An audit of a hospital pharmacy’s drug accountability system uncovered a significant discrepancy rate with the anesthesia department of opioid and sedative use and emphasized the need for an electronic dispensing and auditing system.
Opioid and sedative use in the operating room at the University of Oklahoma Medical Center (UOMC), Oklahoma City, is reconciled by the Pharmacy Department, which historically has randomly selected one-tenth of anesthesia cases for review. The department’s recent quarterly reports showed a 2.95% incidence of cases in which drug discrepancies were noted.
At UOMC, anesthesiologists are given sealed envelopes from the Pharmacy Department with prescribed opioids and sedatives for their patients. In addition to entering drug information in the electronic medical record (EMR), the anesthesiologist is required to document on the envelope itself the amount of drug that has been received, administered, wasted or returned. Co-author Alberto de Armendi, MD, PhD, an anesthesiologist at the UOMC Children’s Hospital who is professor of anesthesiology and Robert W. and Elise B. Lykins Chair in Anesthesiology, University of Oklahoma Health Sciences Center, in Oklahoma City, told Anesthesiology News that this low-tech system has been in place since 2000.
To check the validity of the Pharmacy Department’s sampling method, a full audit was performed. Every EMR entry from UOMC’s Anesthesia Department and the associated notations on the envelopes from the Pharmacy Department were reviewed over a three-month period.
In all, there were 2,870 audits, with a discrepancy rate between pharmacy and provider records of 28.3%—significantly greater than the 2.95% rate found earlier through the pharmacy’s sampling method. Propofol proved to have the highest discrepancy rate (Table).
Table. Full-Audit Discrepancy Rates
Controlled Substance Discrepancy Rate, %
Dr. de Armendi noted that the full audit looked for all discrepancies. “Some of the discrepancies were inconsequential—names missing, placing two patient names in one yellow slip, unreadable drugs and dosages, etc.,” Dr. de Armendi told Anesthesiology News. Overall, however, these errors did not represent a large percentage. “I would guess less than 5%. Most of the discrepancies were differences in medications taken out and medications not accounted for in the EMR as having been administered. Because all the drugs studied were controlled substances, they were considered serious errors or discrepancies. Therefore, all of the other 95% [of errors] were serious.”
There was no attempt at qualitative analysis, Dr. de Armendi said. Still, about two-thirds of discrepancies were found to have occurred when more drug than the amount indicated in the record was administered, and most of these cases involved propofol.
Why propofol? The researchers discussed this among themselves, with varying theories. Administration of propofol in a pump might increase the discrepancy rate, they surmised, but other drugs also were administered by pump and did not show as high an error rate.

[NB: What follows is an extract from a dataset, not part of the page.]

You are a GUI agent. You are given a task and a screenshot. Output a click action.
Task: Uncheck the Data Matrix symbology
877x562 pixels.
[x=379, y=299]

They also realized that Anesthesia Department personnel were not generally taking out more propofol from anesthesia systems—they were ordering it correctly, from the Pharmacy Department. “We finally concluded that the only reasonable answer is that propofol is administered to practically every patient, thereby influencing the higher chances of error,” Dr. de Armendi said, adding, “not all patients get the same opioid or any of the other medications. Some patients get morphine, others are administered Dilaudid [hydroxymorphone], while others respond better to fentanyl.”
The audit “found a worrisome lack of accuracy between the patient record and the controlled substance pharmacy envelope.” The investigators concluded, “Alternative dispensing and auditing systems ideally should include only electronic systems to better reconcile daily drug administration and distribution of opioid and sedation medication.” Dr. de Armendi added, “We will be using Pyxis [CareFusion] anesthesia systems—one in each operating room—starting some time in the first half of 2015.”